◆ Consignes
(1) D'après le texte sur le piquant, quel nom les chimistes donnent-ils au sucre de table ?
(2) Dans le texte sur le piquant, remplacez « molécules » par « particules » en recopiant le passage qui commence par « Je sens que » et va jusqu'à « sucre en poudre. ».

◆ Texte fourni
Le piquant n’existe pas par Hervé This

Je sens que je vais choquer avec cette déclaration « Le piquant n’existe pas ». Pourtant, elle est parfaitement juste, et voici pourquoi.

Dans mon sac à malices, j’ai des composés purs, c’est-à-dire des matières qui sont faites toutes des mêmes molécules. Par exemple, le sucre de table est en réalité ce que les chimistes nomment du saccharose, et les cristaux de sucre, petits ou gros, sont tous faits de petits objets, les molécules, qui sont entassés comme des cubes, les uns sur les autres. Ils sont si nombreux que, même petits à ne pouvoir être vus à l’oeil nu, ils forment ces cristaux du sucre en poudre.

◆ Liste des enregistrements
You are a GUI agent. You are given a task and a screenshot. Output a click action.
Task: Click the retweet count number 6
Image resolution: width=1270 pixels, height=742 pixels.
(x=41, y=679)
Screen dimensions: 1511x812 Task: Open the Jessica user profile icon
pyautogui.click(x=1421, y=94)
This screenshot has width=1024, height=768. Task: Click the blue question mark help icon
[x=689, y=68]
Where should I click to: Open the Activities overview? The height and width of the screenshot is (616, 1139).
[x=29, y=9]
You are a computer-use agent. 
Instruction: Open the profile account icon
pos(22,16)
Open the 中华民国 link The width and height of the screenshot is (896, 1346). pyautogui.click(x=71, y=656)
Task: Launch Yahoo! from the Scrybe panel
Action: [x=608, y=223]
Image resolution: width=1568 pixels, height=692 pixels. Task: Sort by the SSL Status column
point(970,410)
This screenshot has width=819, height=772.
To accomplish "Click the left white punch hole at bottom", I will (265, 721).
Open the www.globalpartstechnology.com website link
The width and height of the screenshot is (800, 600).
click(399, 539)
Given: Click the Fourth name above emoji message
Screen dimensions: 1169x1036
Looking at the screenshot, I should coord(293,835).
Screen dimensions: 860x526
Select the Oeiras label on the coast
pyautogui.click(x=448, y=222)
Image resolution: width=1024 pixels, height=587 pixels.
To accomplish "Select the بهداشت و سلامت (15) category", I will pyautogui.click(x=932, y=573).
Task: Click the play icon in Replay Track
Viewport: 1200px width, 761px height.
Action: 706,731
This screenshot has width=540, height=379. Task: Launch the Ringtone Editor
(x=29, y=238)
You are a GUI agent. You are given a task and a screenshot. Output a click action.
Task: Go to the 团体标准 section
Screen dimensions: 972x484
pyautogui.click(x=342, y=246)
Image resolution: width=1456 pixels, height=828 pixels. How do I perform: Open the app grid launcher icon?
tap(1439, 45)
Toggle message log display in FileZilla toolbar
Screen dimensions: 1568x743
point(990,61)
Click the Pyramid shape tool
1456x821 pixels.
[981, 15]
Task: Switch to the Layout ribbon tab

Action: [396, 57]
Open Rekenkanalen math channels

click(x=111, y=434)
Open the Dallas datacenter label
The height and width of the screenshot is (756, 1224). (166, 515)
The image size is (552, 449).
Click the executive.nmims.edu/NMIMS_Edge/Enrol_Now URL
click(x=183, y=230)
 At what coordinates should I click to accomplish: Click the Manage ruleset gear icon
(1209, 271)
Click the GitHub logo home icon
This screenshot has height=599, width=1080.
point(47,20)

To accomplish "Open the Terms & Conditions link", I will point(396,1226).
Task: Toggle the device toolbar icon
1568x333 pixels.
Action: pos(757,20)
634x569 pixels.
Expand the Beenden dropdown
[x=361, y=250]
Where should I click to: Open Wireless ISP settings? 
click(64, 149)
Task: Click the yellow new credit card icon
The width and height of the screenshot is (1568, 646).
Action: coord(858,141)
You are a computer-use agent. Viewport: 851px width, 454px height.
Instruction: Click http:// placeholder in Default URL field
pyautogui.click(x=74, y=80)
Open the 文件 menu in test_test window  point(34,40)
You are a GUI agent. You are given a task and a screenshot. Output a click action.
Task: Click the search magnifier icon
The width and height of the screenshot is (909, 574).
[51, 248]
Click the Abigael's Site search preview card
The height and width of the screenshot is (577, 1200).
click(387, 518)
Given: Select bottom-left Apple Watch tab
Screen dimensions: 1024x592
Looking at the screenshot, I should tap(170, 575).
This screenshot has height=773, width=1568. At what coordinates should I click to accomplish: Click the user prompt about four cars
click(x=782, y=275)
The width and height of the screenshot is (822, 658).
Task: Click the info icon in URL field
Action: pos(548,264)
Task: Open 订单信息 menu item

◆ Réponses rédigées
(1) Ils le nomment du saccharose.

(2)
Je sens que je vais choquer avec cette déclaration « Le piquant n’existe pas ». Pourtant, elle est parfaitement juste, et voici pourquoi.

Dans mon sac à malices, j’ai des composés purs, c’est-à-dire des matières qui sont faites toutes des mêmes particules. Par exemple, le sucre de table est en réalité ce que les chimistes nomment du saccharose, et les cristaux de sucre, petits ou gros, sont tous faits de petits objets, les particules, qui sont entassés comme des cubes, les uns sur les autres. Ils sont si nombreux que, même petits à ne pouvoir être vus à l’oeil nu, ils forment ces cristaux du sucre en poudre.